### The task
Copy out each of the entries below word for word, keeping every line as it appears.

### Source data
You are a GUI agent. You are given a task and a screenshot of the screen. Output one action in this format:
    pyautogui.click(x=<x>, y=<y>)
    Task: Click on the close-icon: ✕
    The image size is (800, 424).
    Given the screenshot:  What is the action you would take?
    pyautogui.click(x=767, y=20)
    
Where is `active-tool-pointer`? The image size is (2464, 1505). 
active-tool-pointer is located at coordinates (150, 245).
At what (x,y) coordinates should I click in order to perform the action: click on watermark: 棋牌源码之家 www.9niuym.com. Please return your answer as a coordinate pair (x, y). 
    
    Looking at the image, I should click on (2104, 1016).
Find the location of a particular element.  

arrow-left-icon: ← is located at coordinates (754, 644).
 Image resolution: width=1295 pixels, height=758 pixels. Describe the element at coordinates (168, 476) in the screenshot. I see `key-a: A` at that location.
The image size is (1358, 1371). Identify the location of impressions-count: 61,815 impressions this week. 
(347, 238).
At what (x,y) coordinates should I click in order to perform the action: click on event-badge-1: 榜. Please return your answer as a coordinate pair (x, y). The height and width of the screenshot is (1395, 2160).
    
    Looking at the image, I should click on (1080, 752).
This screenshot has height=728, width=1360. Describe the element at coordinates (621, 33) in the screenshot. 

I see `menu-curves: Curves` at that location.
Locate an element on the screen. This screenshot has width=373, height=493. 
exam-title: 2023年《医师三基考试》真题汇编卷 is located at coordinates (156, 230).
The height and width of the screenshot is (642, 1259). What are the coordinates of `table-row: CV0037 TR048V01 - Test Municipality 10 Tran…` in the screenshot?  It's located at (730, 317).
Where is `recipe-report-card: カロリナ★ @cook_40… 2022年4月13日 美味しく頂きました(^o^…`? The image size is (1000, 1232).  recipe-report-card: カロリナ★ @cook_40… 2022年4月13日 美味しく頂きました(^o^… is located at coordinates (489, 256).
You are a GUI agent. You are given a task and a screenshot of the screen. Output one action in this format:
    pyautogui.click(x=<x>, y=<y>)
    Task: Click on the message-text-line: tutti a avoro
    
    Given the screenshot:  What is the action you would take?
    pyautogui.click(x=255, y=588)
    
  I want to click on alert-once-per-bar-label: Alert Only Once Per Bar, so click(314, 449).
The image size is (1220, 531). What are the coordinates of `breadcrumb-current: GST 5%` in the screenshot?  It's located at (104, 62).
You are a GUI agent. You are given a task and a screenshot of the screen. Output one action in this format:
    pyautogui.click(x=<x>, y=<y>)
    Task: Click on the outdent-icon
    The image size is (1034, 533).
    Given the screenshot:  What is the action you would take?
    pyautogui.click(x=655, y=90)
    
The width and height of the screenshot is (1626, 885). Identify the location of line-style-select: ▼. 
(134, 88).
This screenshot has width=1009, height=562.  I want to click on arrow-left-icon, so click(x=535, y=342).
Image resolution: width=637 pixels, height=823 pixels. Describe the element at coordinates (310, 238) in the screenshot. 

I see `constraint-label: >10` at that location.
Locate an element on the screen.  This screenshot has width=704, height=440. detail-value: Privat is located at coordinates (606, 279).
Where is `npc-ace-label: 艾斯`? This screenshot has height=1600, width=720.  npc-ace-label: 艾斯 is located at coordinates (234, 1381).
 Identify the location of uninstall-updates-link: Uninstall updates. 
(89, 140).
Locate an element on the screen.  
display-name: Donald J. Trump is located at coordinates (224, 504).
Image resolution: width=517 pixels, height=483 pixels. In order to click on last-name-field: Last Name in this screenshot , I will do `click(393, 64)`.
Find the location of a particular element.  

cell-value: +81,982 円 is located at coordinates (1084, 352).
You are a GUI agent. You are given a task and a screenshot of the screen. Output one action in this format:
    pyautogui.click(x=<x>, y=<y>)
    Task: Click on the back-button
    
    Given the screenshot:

### Response for this exercise
You are a GUI agent. You are given a task and a screenshot of the screen. Output one action in this format:
    pyautogui.click(x=<x>, y=<y>)
    Task: Click on the close-icon: ✕
    The image size is (800, 424).
    Given the screenshot:  What is the action you would take?
    pyautogui.click(x=767, y=20)
    
Where is `active-tool-pointer`? The image size is (2464, 1505). 
active-tool-pointer is located at coordinates (150, 245).
At what (x,y) coordinates should I click in order to perform the action: click on watermark: 棋牌源码之家 www.9niuym.com. Please return your answer as a coordinate pair (x, y). 
    
    Looking at the image, I should click on (2104, 1016).
Find the location of a particular element.  

arrow-left-icon: ← is located at coordinates (754, 644).
 Image resolution: width=1295 pixels, height=758 pixels. Describe the element at coordinates (168, 476) in the screenshot. I see `key-a: A` at that location.
The image size is (1358, 1371). Identify the location of impressions-count: 61,815 impressions this week. 
(347, 238).
At what (x,y) coordinates should I click in order to perform the action: click on event-badge-1: 榜. Please return your answer as a coordinate pair (x, y). The height and width of the screenshot is (1395, 2160).
    
    Looking at the image, I should click on (1080, 752).
This screenshot has height=728, width=1360. Describe the element at coordinates (621, 33) in the screenshot. 

I see `menu-curves: Curves` at that location.
Locate an element on the screen. This screenshot has width=373, height=493. 
exam-title: 2023年《医师三基考试》真题汇编卷 is located at coordinates (156, 230).
The height and width of the screenshot is (642, 1259). What are the coordinates of `table-row: CV0037 TR048V01 - Test Municipality 10 Tran…` in the screenshot?  It's located at (730, 317).
Where is `recipe-report-card: カロリナ★ @cook_40… 2022年4月13日 美味しく頂きました(^o^…`? The image size is (1000, 1232).  recipe-report-card: カロリナ★ @cook_40… 2022年4月13日 美味しく頂きました(^o^… is located at coordinates (489, 256).
You are a GUI agent. You are given a task and a screenshot of the screen. Output one action in this format:
    pyautogui.click(x=<x>, y=<y>)
    Task: Click on the message-text-line: tutti a avoro
    
    Given the screenshot:  What is the action you would take?
    pyautogui.click(x=255, y=588)
    
  I want to click on alert-once-per-bar-label: Alert Only Once Per Bar, so click(314, 449).
The image size is (1220, 531). What are the coordinates of `breadcrumb-current: GST 5%` in the screenshot?  It's located at (104, 62).
You are a GUI agent. You are given a task and a screenshot of the screen. Output one action in this format:
    pyautogui.click(x=<x>, y=<y>)
    Task: Click on the outdent-icon
    The image size is (1034, 533).
    Given the screenshot:  What is the action you would take?
    pyautogui.click(x=655, y=90)
    
The width and height of the screenshot is (1626, 885). Identify the location of line-style-select: ▼. 
(134, 88).
This screenshot has width=1009, height=562.  I want to click on arrow-left-icon, so click(x=535, y=342).
Image resolution: width=637 pixels, height=823 pixels. Describe the element at coordinates (310, 238) in the screenshot. 

I see `constraint-label: >10` at that location.
Locate an element on the screen.  This screenshot has width=704, height=440. detail-value: Privat is located at coordinates (606, 279).
Where is `npc-ace-label: 艾斯`? This screenshot has height=1600, width=720.  npc-ace-label: 艾斯 is located at coordinates (234, 1381).
 Identify the location of uninstall-updates-link: Uninstall updates. 
(89, 140).
Locate an element on the screen.  
display-name: Donald J. Trump is located at coordinates (224, 504).
Image resolution: width=517 pixels, height=483 pixels. In order to click on last-name-field: Last Name in this screenshot , I will do `click(393, 64)`.
Find the location of a particular element.  

cell-value: +81,982 円 is located at coordinates (1084, 352).
You are a GUI agent. You are given a task and a screenshot of the screen. Output one action in this format:
    pyautogui.click(x=<x>, y=<y>)
    Task: Click on the back-button
    
    Given the screenshot:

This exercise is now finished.